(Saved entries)
****
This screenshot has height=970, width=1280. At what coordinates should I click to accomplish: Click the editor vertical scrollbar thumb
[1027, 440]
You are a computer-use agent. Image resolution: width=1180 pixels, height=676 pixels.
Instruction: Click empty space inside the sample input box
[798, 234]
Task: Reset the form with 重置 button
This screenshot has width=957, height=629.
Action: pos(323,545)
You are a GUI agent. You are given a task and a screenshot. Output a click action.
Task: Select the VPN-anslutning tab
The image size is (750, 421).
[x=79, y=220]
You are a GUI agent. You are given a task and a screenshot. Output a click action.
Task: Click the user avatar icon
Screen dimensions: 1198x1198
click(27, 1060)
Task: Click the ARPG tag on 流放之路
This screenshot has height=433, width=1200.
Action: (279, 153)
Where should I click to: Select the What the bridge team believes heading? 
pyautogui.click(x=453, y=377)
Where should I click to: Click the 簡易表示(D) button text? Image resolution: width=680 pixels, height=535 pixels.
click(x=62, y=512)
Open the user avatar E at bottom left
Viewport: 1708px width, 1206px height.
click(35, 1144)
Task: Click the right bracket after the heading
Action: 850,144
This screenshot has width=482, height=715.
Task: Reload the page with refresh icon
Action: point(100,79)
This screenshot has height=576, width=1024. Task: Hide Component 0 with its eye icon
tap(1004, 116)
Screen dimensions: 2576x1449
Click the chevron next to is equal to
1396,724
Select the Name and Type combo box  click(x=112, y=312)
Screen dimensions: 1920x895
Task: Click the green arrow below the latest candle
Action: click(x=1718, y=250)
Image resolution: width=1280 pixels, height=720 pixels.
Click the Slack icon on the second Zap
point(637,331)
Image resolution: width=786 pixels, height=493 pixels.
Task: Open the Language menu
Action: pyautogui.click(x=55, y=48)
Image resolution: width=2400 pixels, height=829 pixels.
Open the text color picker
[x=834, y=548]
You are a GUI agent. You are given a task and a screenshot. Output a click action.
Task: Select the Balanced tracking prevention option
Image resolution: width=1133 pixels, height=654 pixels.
****
# Exercise instructions
Every line above from the line with "Click the Slack icon on the second Zap" to the line with "Image resolution: width=2400" is wanted, ends included; write them out exactly and add no other line.

# Expected answer
Click the Slack icon on the second Zap
point(637,331)
Image resolution: width=786 pixels, height=493 pixels.
Task: Open the Language menu
Action: pyautogui.click(x=55, y=48)
Image resolution: width=2400 pixels, height=829 pixels.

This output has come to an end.